As a ballet dancer i spend most of my time on the stage standing very still.....
hmmmmm........

Wednesday, October 21, 2009

Reading....


I started reading a biography of John Adams this week that i bought when i visited his birthplace in Quincy this summer. I'm already loving it and cant put it down.

"Upon common theaters, indeed, the applause of the audience is of more importance to the actor than thei own approbation. But upon the stage of life, while conscience claps, let the world hiss! On the contary if conscience disapproves the loudest applauses of the world are of little value." John Adams

Sunday, October 18, 2009

Dance Your Socks Off....


This is a photo of my eight year old little brother taken at a wedding last week. I think he danced himself into his dreams......

Saturday, October 17, 2009

Stargazing.....


Are we human because we gaze at the stars
Or do we gaze at the stars because we are human?
But do the stars gaze back?
Now that is the question......

I watched Stardust again the other night, I love that movie.

Friday, October 16, 2009

Ode To My Dirty Dishes


I seem to have an everlasting pile of dirty dishes. No matter how often i do them they are always making themselves dirty again, perhaps dishes like being washed? and look forward to it at the end of a hard days work. i know that having a bath at the end of the day is one of my favourite things to do.

Today i simply couldnt face them. So i am currently sitting with my back to them and wrote them a poem instead. It goes a bit like this.....

O my Dearest Dirty Dishes!
How my heart is full of wishes
That you'll simply clean yourself.

I squeeze my eyes tight shut
to pretend that your not there.
But even with them closed
I feel your penetrative stare.

O my Dearest Dirty Dishes!
If I blow you lots of kisses
Will you simply clean yourself?

I wiggle at my nose
The way Samantha does.
But you do not go away
And your slowly growing fuzz.

O my Dearest Dirty Dishes
If I fill my sink with fishes
Does that mean you will not stay?

I think of Miss Sweet Poppins
And I quickly snap my finger.
But no matter what I do
You just seem to sit and linger.

O my Dearest Dirty Dishes
Maybe Tomorrow....?

Thursday, October 15, 2009

I went mushroom picking and came back with Chestnuts....



I do not like mushrooms.
I have a rule - No Eating Of Fungus.

This did not stop me from going with friends now it is mushroom picking time to a-go a-picking. It has on the other hand resolved me that eating food which grows out of foosty pieces of fallen trees is not a good idea. Not being mushroom-picking experts, and relying on only Mojca's small know, we tried our best to be good mushroom pickers. Tim and I gathered a large bag and were exceedingly proud of our fruitful endeavour, only to be poo-pooed by Mojca that all our mushrooms were probably poisonous, she did tell us that we could still try them, we decided that her little knowledge was better than our no-knowledge.

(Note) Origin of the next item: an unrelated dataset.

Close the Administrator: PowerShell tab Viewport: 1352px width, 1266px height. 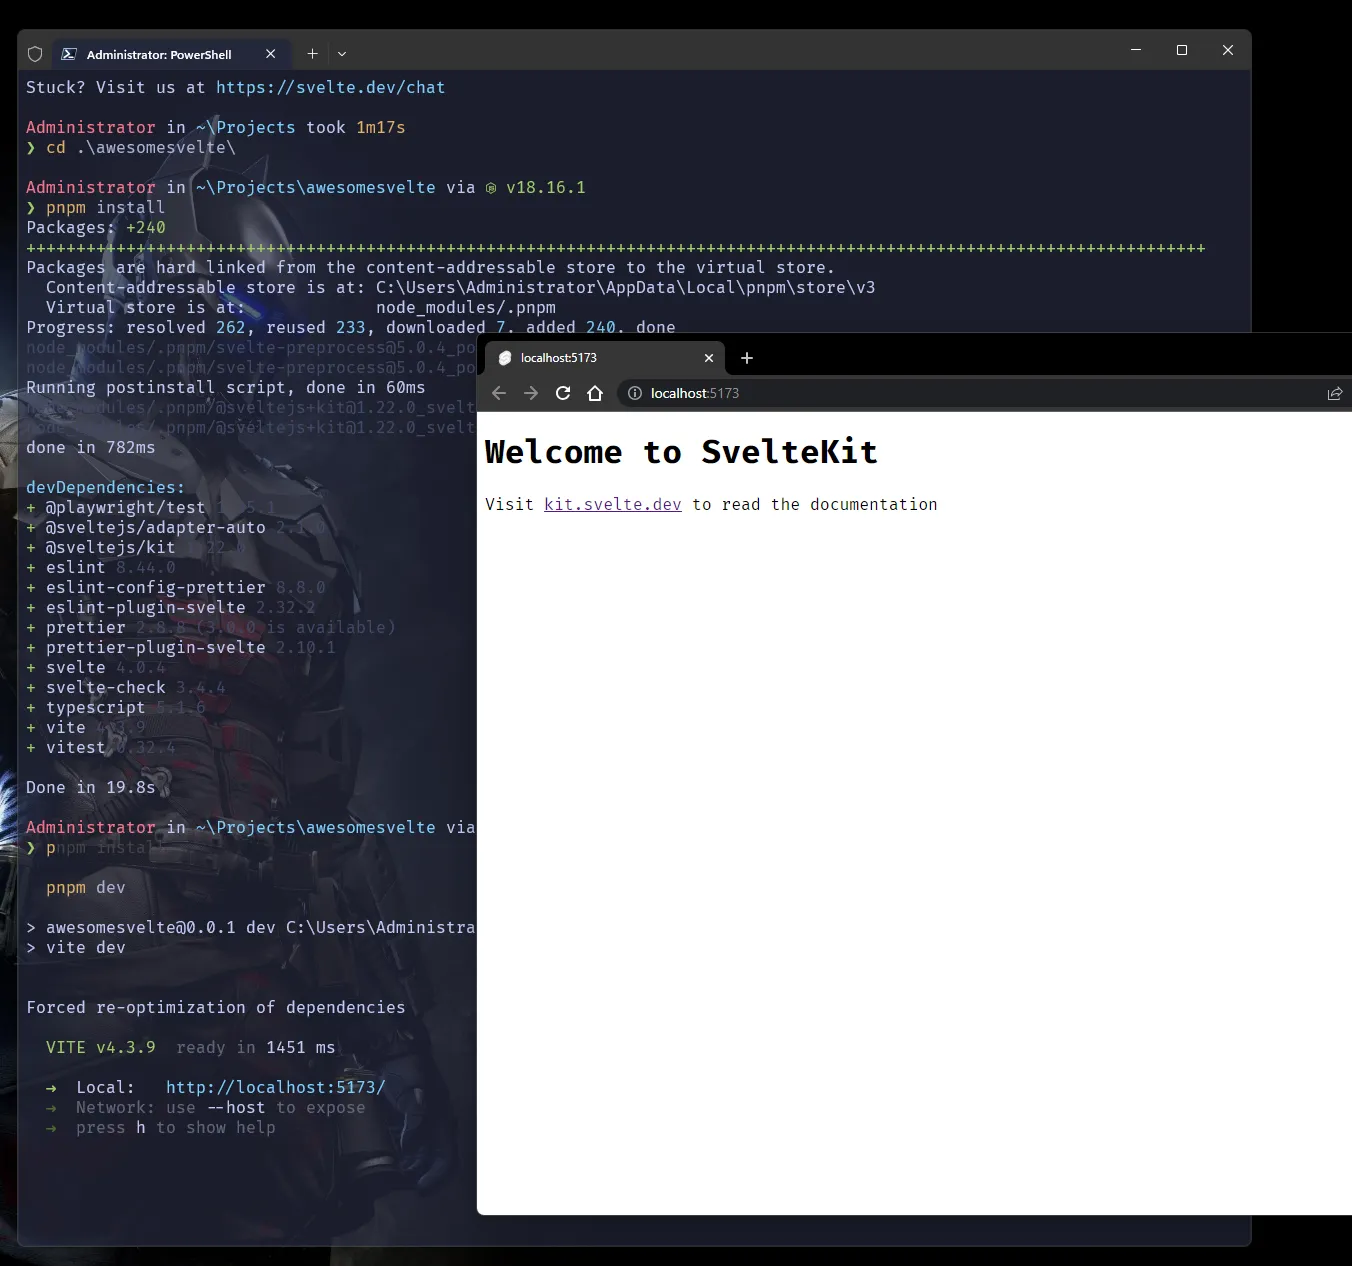pos(270,54)
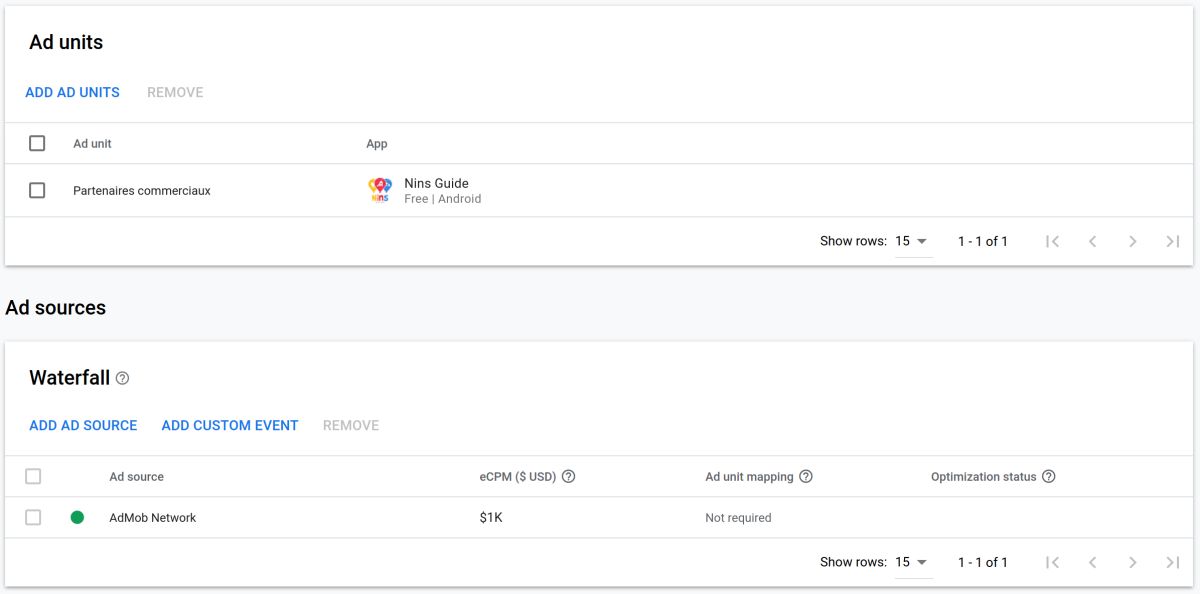Open the Waterfall help icon

(x=122, y=378)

On the upside we found a Chestnut tree and managed to pick a large bag of Chestnuts. Not being a huge fan of the Chestnut i liked the experience of foraging around on the forest floor to find them. It made me glad that it is Autumn.

On the way home we stopped at a cornfield whilst Mojca ran into to steal some before the farmer came.

Wednesday, October 14, 2009

Once Upon A Time And Long Ago


I started this blog today just to write down some of the thoughts that I have that go through my head. Today i was humming a tune that my mum used to sing to me as a child. Its from Peter Pan the Musical. It goes a bit like this.....

Once upon a time and long ago
I heard someone singing soft and low.
Now when day is done and night is near
I recall this song i used to hear.

My child my very own, dont be afraid your not alone,
Sleep until the dawn for all is well.
Long ago this song was sung to me
now its just a distant melody,
Somewhere from the past I used to know
Once upon a time and long ago.

My mum told me that the other day my sister Bryony called her from London up in the middle of the night to ask her to sing it to her.

I dont believe that we are ever to old to be sung a lullaby to by our mothers.